Afghanistan, per esempio. Una terra che non eccelle senza dubbio per libertà e centralità della figura femminile, dove però c’è una squadra di ciclismo che pedala… con il velo. A scovarla è stata la Bbc che l’ha mostrata in un servizio per la strade di Kabul. La squadra di ciclismo femminile vale tutto l’articolo determinativo, perché è effettivamente l’unica in tutta la nazione. Ad allenarla è l’ex campione Abdul Sadiq, l’unico ciclista professionista del paese, che ha dato il via alle danze o alle pedalate in un modo molto banale: insegnando a pedalare a sua figlia di 10 anni, come fanno o dovrebbero fare tutti i papà del mondo, ma non di certo quelli afghani. Si tratta, quindi, di una vera e propria rivoluzione. Forse piccola, ma comunque una rivoluzione che, infatti, ha procurato non pochi guai al suo promotore che, però, si è anche guadagnato poche ma buone sostenitrici. Sadiq allena la sua squadra tre volte a settimana e ha già vinto competizioni a livello macro-regionale, mentre in un Paese in cui, dopo la caduta dei Talebani nel 2001, alle donne è ancora vietato uscire di casa senza la scorta di un uomo, il suo coraggio cresce e insieme al suo cresce anche quello delle ragazze che dicono “Vogliamo correre per provare l’esperienza di essere eroine per un giorno”.

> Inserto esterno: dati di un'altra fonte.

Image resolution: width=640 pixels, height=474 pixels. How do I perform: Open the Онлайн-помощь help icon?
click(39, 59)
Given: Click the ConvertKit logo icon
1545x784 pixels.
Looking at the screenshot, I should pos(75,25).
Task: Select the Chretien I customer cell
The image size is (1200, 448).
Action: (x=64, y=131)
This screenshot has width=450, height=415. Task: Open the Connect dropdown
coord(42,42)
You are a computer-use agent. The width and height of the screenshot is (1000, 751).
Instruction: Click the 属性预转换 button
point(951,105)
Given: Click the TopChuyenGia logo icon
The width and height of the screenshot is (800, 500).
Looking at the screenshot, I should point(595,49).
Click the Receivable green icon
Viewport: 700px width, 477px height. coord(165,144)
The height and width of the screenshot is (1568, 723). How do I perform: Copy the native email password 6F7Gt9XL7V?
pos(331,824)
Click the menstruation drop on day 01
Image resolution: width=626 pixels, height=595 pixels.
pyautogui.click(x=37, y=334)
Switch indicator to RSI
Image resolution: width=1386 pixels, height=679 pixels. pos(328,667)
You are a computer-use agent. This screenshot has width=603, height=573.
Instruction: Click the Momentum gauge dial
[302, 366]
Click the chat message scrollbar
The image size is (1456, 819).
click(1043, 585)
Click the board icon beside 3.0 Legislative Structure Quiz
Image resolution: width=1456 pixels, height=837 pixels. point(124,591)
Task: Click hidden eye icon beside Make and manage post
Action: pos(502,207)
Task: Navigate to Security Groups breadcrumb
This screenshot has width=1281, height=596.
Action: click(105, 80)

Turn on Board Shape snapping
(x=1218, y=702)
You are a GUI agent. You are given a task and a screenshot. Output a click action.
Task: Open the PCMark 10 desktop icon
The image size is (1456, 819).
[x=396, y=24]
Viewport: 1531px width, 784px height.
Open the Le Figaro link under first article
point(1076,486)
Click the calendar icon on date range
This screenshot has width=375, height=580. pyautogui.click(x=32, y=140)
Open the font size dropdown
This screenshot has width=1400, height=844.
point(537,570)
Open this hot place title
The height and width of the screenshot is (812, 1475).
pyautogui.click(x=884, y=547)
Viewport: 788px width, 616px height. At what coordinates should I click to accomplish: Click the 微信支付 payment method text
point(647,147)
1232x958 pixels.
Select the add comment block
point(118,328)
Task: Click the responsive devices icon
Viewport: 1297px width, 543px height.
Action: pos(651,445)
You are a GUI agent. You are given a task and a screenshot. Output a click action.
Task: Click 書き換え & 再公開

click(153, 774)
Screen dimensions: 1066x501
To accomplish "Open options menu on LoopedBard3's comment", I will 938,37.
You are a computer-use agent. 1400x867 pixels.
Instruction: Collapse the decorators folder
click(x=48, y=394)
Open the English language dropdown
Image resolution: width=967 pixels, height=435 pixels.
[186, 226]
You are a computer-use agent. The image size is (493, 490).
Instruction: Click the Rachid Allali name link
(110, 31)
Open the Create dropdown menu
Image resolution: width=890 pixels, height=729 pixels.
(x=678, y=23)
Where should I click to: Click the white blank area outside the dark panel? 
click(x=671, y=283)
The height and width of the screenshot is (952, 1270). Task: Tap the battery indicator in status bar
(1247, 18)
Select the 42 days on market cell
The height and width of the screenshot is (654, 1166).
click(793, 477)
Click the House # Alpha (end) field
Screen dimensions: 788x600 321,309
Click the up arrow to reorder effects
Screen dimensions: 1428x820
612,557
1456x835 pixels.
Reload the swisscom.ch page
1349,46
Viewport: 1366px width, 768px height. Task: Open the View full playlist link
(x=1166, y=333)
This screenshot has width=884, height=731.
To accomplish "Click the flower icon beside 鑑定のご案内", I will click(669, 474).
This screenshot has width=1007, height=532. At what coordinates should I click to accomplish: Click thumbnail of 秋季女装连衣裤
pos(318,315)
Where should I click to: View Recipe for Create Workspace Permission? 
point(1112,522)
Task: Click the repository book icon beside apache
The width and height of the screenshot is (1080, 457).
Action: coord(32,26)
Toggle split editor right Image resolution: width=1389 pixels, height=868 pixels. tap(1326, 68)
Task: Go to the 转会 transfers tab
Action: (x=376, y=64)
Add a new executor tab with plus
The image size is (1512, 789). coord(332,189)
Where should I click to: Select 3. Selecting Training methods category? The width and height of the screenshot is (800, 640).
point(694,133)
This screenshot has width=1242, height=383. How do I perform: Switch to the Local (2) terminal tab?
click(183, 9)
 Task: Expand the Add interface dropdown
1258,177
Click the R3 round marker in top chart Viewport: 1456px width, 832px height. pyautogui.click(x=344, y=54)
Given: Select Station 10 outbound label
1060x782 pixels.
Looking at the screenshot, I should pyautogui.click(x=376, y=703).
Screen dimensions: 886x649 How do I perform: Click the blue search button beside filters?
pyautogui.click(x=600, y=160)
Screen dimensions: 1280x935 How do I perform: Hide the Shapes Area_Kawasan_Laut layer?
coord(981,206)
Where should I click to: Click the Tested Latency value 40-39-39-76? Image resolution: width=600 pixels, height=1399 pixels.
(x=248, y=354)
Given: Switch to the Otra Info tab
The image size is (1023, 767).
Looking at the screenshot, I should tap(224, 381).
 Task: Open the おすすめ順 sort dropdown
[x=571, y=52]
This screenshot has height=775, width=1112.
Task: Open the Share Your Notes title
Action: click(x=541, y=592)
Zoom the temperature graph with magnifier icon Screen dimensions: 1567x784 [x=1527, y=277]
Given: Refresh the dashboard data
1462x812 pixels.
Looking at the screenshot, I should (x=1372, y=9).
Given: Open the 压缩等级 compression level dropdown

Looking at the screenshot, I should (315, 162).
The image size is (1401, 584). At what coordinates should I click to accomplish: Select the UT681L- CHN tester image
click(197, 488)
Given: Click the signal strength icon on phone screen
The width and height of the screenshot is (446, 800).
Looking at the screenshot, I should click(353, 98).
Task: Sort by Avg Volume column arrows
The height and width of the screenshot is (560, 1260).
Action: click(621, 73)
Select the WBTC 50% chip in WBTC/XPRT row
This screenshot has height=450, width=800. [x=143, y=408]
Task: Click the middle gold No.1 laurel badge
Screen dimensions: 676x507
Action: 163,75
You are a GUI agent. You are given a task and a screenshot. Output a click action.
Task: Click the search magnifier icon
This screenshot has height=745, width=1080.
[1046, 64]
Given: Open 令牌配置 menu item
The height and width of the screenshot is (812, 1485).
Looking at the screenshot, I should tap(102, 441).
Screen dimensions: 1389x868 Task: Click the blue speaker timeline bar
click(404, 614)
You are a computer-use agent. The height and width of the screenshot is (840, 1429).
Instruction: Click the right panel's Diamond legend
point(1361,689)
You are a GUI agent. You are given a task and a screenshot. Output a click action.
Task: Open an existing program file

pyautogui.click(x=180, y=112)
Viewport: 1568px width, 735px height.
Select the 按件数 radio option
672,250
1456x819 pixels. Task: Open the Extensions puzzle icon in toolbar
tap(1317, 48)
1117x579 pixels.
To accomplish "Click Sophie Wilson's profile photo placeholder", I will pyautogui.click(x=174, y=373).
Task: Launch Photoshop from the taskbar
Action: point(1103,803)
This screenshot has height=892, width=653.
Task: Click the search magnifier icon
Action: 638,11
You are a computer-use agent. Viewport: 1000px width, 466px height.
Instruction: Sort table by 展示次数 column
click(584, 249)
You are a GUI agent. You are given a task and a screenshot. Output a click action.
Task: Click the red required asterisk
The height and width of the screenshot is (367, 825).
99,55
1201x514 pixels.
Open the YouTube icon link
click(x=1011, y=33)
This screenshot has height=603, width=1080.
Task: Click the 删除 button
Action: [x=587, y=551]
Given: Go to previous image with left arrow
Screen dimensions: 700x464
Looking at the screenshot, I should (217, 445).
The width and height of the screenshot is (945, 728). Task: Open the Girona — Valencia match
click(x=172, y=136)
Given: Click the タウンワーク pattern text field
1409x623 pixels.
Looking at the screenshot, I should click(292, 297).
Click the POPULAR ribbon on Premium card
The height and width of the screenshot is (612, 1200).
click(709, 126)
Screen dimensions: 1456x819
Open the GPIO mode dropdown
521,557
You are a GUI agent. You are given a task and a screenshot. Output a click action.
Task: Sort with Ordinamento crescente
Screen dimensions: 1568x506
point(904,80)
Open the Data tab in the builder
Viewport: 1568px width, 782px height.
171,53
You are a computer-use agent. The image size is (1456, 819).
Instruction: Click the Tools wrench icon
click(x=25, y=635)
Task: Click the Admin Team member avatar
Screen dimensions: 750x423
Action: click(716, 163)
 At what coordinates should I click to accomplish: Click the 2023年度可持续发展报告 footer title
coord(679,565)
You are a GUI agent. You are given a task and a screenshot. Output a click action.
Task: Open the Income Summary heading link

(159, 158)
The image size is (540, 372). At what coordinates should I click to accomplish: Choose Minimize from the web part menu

La strada è lunga sia in senso metaforico che reale, ma l’augurio che si può fare a queste donne è che siano eroine per la vita.
Altro posto, altra storia. A Napoli, città spesso protagonista della cronaca dalle tonalità più scure, ci sono, a dire il vero, diverse realtà che esaltano la figura della donna. È il caso, per esempio, delle iniziative portate avanti dall’associazione Pianoterra Onlus che, nata nel 2008, è attiva tutt’oggi al sostegno delle famiglie più bisognose e in particolare delle donne: donne madri ma anche donne e basta che magari non hanno le possibilità di curare la loro femminilità. Un’associazione, quindi, a sostegno delle donne fatta da donne che fornisce servizi che vanno dal make-up a prezzi sociali fino all’istruzione, al sostegno all’allattamento e molto molto altro. Senza contare poi, sempre a Napoli e in una zona come Scampia, l’esperienza della cooperativa sociale La Kumpania che oggi tra le varie iniziative e i vari successi può vantare anche quello del ristorante Chikù. Conoscete lo stereotipo per cui le donne cucinano, ma gli chef sono sempre o quasi sempre uomini? Da Chikù è presto smentito. Il ristorante, infatti, è interamente ed egregiamente gestito da sole donne, donne per giunta che provengono da realtà sociali particolari come quella del già citato Scampia e dalla realtà dei Rom. Chikù non è soltanto un esperimento di femminismo, ma ha anche una marcia in più che è quella della integrazione reciproca. Il ristorante, infatti, è il primo ristorante italo.romanì di Scampia e probabilmente non solo. In un ambiente fatto di cibo, cucina, ma anche di cultura, arte e spettacolo, si incontrano queste due realtà e restituiscono al mondo che ha la fortuna di passare da lì il gusto di Scampia, il gusto delle donne e il gusto del mondo senza confini.
Insomma, queste sono solo due belle esperienze estratte da una moltitudine potenzialmente infinita. Alle porte della festa della donna, quindi, rinunciate magari a tristi e costosi spogliarelli e andate a caccia di situazioni come queste magari scoprite proprio che le donne possono sia affermarsi che divertirsi a prescindere da pantaloni, cinture e pettorali.